• [WORK TO BE COMPLETED]:
Write out word for word the items from the line containing "Click the red Average bar for unit testing" through the line containing "point(125,665)", both included. Leave the pictures out of your answer.

• [PROVIDED RECORDS]:

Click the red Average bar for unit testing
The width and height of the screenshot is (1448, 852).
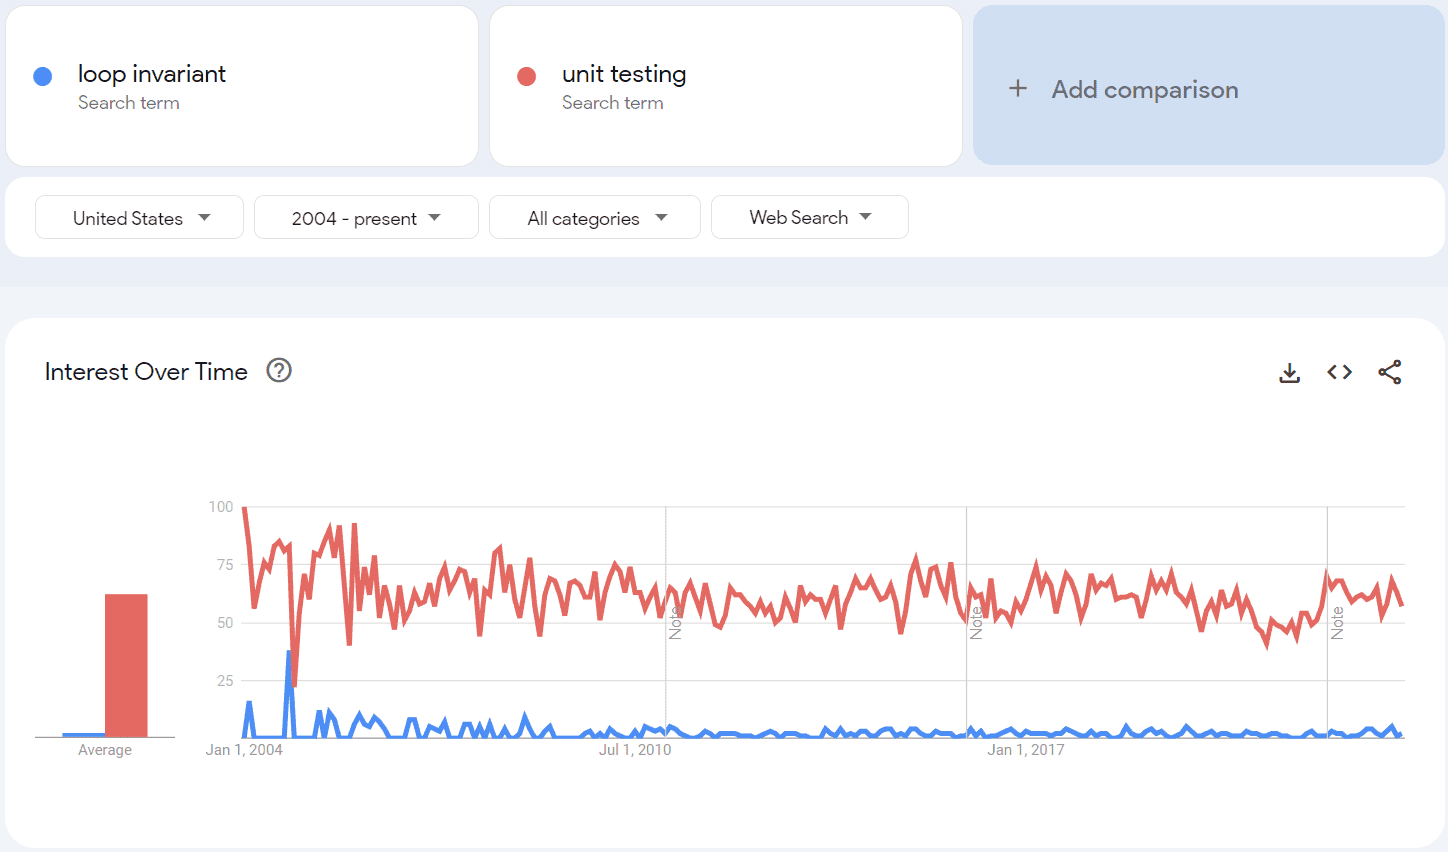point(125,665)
...
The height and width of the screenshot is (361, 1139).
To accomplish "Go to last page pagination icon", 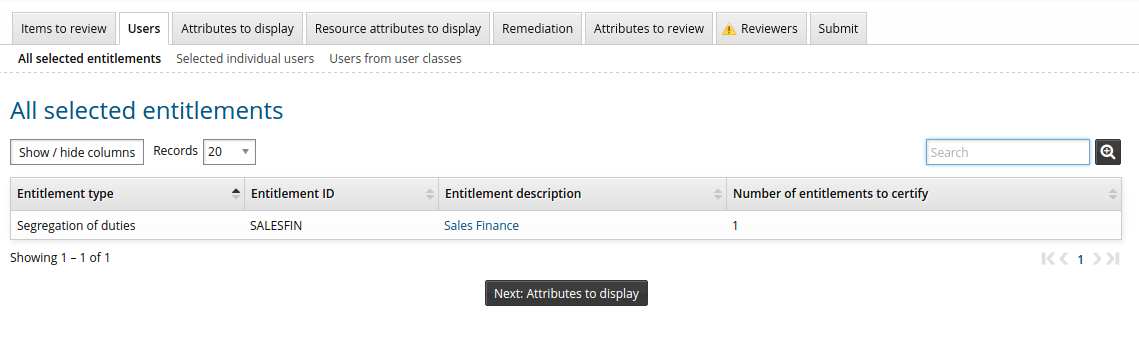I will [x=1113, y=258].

• [RESULT OF THE TASK]:
Click the red Average bar for unit testing
The width and height of the screenshot is (1448, 852).
point(125,665)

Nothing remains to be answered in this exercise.